What’s a grieving family lost in its own tragic inertia supposed to do with a home invasion staged by an angry, dangerous malevolent spirit — one giant raised middle finger etched into his back and a stick figure shooting itself in the head on his chest? The man is a walking fail tattoo — with a supernatural talent for arson, an appetite for grandma’s home cooking and down-home nurturing, and an attraction to TJ’s awkward friend Nicole (Natalie Portman, who also produced the film).

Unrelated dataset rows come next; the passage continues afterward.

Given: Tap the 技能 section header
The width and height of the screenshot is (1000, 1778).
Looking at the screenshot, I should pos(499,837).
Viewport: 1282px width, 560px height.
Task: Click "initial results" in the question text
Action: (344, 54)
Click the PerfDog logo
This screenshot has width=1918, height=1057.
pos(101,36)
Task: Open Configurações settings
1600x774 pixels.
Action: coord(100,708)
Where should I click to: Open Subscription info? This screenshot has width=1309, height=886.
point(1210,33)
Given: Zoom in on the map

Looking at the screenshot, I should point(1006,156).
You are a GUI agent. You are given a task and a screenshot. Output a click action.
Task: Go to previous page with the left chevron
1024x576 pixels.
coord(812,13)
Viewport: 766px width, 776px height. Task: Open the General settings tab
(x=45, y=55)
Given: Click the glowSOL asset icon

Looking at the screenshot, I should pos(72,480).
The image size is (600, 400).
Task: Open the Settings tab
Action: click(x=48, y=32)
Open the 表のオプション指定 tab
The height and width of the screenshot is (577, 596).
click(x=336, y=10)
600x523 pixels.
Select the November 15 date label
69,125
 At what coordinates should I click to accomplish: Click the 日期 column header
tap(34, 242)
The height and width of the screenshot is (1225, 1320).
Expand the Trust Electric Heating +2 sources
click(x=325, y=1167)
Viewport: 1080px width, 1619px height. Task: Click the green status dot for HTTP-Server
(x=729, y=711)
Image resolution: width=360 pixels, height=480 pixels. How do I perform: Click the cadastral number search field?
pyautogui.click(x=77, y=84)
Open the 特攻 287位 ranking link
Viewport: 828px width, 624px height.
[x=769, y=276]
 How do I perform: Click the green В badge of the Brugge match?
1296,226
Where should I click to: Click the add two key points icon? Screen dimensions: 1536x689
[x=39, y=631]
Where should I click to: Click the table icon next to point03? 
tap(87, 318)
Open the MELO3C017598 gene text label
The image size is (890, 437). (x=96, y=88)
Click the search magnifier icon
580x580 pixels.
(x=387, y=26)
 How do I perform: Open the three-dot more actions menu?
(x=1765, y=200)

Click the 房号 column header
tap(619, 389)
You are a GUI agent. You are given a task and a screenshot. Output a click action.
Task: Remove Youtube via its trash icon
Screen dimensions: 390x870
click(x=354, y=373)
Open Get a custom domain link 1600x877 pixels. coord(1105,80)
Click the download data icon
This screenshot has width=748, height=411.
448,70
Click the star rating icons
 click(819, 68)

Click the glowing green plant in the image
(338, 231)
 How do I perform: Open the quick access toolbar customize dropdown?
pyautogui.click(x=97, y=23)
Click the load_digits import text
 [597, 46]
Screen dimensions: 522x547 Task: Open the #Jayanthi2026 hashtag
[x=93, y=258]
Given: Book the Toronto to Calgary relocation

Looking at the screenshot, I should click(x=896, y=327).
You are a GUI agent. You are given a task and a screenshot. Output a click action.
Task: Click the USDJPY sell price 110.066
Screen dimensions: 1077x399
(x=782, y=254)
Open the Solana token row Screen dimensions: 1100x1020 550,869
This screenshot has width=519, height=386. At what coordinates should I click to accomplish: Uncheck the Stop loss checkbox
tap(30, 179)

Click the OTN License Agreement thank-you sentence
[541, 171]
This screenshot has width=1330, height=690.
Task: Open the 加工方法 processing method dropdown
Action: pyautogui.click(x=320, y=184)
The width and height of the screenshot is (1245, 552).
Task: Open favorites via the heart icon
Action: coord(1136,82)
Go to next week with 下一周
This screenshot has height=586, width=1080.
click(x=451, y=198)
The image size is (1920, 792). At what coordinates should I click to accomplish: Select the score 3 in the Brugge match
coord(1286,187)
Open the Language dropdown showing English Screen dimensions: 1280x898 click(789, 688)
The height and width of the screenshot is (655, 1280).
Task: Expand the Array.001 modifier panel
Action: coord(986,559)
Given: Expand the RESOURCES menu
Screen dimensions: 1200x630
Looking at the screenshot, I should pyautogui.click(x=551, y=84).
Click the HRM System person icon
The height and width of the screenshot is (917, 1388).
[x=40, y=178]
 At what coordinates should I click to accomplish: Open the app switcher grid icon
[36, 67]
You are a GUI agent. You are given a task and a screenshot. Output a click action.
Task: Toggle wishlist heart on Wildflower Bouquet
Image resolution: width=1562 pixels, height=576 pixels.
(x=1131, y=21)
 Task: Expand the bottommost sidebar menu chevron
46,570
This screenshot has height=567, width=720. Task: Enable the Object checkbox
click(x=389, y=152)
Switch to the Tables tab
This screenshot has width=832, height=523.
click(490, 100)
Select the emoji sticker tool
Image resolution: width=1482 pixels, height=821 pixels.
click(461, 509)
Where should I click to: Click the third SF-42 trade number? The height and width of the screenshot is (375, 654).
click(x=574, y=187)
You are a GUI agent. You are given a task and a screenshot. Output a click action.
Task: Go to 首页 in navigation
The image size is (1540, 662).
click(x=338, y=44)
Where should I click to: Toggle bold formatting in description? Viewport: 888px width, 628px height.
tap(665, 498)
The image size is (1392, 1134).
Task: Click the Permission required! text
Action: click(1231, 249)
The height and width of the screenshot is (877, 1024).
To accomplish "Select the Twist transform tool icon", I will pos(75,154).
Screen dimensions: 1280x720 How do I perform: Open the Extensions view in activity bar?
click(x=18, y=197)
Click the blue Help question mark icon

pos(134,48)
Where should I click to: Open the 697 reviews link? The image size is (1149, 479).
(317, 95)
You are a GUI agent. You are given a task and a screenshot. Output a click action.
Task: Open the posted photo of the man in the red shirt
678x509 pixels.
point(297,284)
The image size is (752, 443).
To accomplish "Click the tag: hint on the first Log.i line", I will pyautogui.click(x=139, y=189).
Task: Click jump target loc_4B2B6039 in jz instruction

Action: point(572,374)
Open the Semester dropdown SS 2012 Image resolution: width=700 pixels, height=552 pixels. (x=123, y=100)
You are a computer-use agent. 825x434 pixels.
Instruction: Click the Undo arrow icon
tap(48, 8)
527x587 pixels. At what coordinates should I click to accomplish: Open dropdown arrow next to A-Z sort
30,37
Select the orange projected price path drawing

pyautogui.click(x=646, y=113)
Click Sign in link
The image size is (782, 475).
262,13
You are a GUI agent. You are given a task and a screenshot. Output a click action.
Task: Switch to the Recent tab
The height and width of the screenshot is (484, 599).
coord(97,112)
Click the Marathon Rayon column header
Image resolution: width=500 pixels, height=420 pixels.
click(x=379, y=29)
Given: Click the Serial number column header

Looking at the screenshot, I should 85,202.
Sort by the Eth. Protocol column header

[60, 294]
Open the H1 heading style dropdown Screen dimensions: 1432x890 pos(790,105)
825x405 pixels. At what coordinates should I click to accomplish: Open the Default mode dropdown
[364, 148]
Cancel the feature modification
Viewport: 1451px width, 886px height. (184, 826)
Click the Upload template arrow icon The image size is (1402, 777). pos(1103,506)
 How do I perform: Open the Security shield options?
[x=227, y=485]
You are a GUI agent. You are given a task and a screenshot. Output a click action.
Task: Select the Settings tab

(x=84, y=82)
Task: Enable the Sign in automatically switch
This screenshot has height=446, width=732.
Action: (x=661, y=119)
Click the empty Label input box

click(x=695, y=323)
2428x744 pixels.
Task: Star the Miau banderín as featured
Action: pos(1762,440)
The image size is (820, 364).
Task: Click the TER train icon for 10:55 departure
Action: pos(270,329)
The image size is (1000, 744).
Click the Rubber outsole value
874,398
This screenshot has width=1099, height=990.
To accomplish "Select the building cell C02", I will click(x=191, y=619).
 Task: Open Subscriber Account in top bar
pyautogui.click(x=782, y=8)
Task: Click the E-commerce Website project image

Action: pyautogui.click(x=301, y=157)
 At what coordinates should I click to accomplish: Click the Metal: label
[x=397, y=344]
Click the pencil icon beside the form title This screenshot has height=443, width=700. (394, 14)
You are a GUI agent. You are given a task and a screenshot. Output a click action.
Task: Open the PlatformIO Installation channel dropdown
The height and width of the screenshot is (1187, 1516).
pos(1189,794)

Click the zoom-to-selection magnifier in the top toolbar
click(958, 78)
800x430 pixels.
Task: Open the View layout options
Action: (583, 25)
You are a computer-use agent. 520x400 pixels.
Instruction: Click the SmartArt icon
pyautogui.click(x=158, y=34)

Coming to terms with Hesher’s presence becomes a lot like going through Elisabeth Kübler-Ross’ five stages of grief: there’s the denial that he’s taken over the living-room TV and rejiggered the cable to get a free porn channel; the anger that he’s set fire to your enemy’s hot rod and left you at the scene of the crime; and finally the acceptance that there’s no good, right, or unmessy way to say goodbye — even if farewell means a beer-soaked, profanity-laced eulogy and walking the coffin past the strip mall.
HESHER opens Fri/13 in Bay Area theaters.